Khlong Phasi Charoen (คลองภาษีเจริญ, /th/) is a canal west of the Chao Phraya River in the Thonburi area of the Bangkok conurbation. The canal links the Tha Chin River to Khlong Bangkok Yai. It starts at Khlong Bangkok Yai near Wat Paknam Bhasicharoen, Bangkok and ends south of Wat Ang Thong, Tambon Don Kai Di, Krathum Baen District, Samut Sakhon Province. It is approximately 24 km long.

The canal project was initiated by Phra Phasi Sombat Boriboon (พระภาษีสมบัติบริบูรณ์), who later became Phraya Phison Sombat Boriboon (พระยาพิสณฑ์สมบัติบริบูรณ์). Originally Phasi Charoen proposed to fund the project in exchange for the right to collect tolls. It was approved by King Mongkut (Rama IV). Its 112,000 baht cost was financed via tax deductions from the amount Phra Phasi Sombat Boriboon collected, thus making the canal toll-free. Construction began in 1866 and was completed in 1872. Water flows were controlled by two advanced mechanical water gates, designed by a Dutch architect to use in transporting sugar.

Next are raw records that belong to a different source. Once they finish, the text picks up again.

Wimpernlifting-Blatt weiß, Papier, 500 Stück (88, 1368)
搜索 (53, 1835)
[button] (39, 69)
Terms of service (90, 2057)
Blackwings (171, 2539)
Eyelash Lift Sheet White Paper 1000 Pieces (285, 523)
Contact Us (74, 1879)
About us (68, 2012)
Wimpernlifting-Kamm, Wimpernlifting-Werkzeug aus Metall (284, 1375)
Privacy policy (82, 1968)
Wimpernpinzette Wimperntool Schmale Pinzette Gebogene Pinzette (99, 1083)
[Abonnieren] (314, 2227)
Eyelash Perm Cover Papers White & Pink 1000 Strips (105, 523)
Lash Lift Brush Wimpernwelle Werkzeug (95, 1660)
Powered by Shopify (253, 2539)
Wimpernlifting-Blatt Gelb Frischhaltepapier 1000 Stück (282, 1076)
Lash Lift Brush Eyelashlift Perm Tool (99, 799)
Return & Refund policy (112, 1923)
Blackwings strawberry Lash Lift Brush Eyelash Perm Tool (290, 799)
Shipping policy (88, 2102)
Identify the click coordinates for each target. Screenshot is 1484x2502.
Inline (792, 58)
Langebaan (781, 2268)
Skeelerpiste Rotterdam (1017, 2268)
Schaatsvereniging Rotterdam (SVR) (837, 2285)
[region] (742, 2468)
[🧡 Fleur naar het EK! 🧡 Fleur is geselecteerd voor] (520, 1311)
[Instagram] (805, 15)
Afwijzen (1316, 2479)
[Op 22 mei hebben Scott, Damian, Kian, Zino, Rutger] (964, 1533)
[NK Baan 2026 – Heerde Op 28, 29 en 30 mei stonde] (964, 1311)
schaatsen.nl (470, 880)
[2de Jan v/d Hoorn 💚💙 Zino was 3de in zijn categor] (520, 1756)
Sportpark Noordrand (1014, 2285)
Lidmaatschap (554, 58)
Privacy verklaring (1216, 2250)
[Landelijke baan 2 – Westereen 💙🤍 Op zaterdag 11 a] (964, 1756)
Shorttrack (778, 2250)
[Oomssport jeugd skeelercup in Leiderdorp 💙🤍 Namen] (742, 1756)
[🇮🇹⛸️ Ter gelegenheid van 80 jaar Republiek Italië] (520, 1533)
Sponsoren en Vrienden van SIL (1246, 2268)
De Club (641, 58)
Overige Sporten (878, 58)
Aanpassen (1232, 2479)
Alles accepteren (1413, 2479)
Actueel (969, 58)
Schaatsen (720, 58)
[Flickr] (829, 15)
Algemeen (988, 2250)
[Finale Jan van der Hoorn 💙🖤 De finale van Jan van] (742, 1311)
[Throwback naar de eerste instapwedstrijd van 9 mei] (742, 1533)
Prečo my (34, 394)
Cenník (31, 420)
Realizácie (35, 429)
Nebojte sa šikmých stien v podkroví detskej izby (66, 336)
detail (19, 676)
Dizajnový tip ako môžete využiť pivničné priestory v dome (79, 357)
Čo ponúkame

The expansion of Khlong Phasi Charoen to reach the Tha Chin River, which is the route to the Gulf of Thailand, is due to the French blockade of Gulf of Thai estuary in 1893 (Paknam incident). King Chulalongkorn (Rama V) concerned about no passage to the sea during the blockade. He decided that the canal should be built to provide another area passage.

Khlong Phasi Charoen was the location used for filming the boat chase scene in The Man with the Golden Gun in 1974.